Managing change is a difficult undertaking, especially in some organizations that are focused on the way things have “always been done.” But the skills that will inevitably make your social media implementation successful are also what will help you win over the nonbelievers.
You know this is essential in adopting and carrying out your social media presence but it is also essential as you go about implementing it within your own organization. A key part of transparency is constant communication. Let everyone know what is going on. Send out memo updates, hold info sessions, post it on an internal site. Provide your organization with so much information about the implementation and rollout that everyone from the executive board to the receptionist can tell you the exact stage you’re on within your plan. Your organization can choose to tune out the over-abundance of information but as long as you are providing it, they cannot say they didn’t know. Plus it is wonderful practice for the type of communication you will be doing when you have implemented your social media strategy.

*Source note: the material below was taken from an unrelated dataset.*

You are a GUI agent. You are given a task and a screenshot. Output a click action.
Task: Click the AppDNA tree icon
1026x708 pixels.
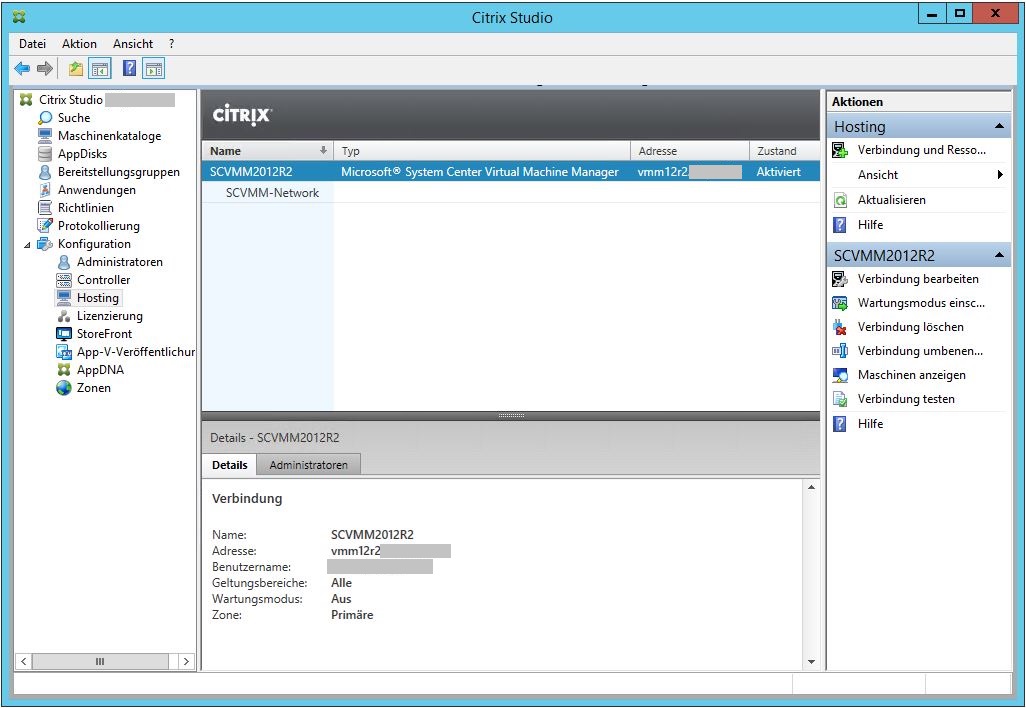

You have a plan in place as to what software vendor you are using to create your web presence but there are probably still a few items that need to be tied down. Maybe you have a plan for what you will be communicating but are not sure who will monitor what is being said about you on the web. Enlist the help of others; whether it’s asking their opinions or asking them to guest write a blog post now and then. Getting people involved gives them a stake in the success of your mission.
Be a good listener.
In addition to asking questions and enlisting volunteers, part of being inclusive is listening to the talk around you. (This is also part of being successful in social media.) Listen to what is being said when you solicit advice or questions but also listen to what is being said indirectly. For face-to-face conversations, watch the body language. Is someone walling themselves off from you? Maybe you need to be more of a connector when speaking with him or her. Repeat what’s been said to you to make sure there aren’t any issues with communication. Compliment people on great ideas and thank them for expressing their opinion (especially when they disagree with you. It takes an added effort to recognize the value in an opposing opinion.) Creating and encouraging two-way communication will be a skill you will need to cultivate to be successful in social media as well.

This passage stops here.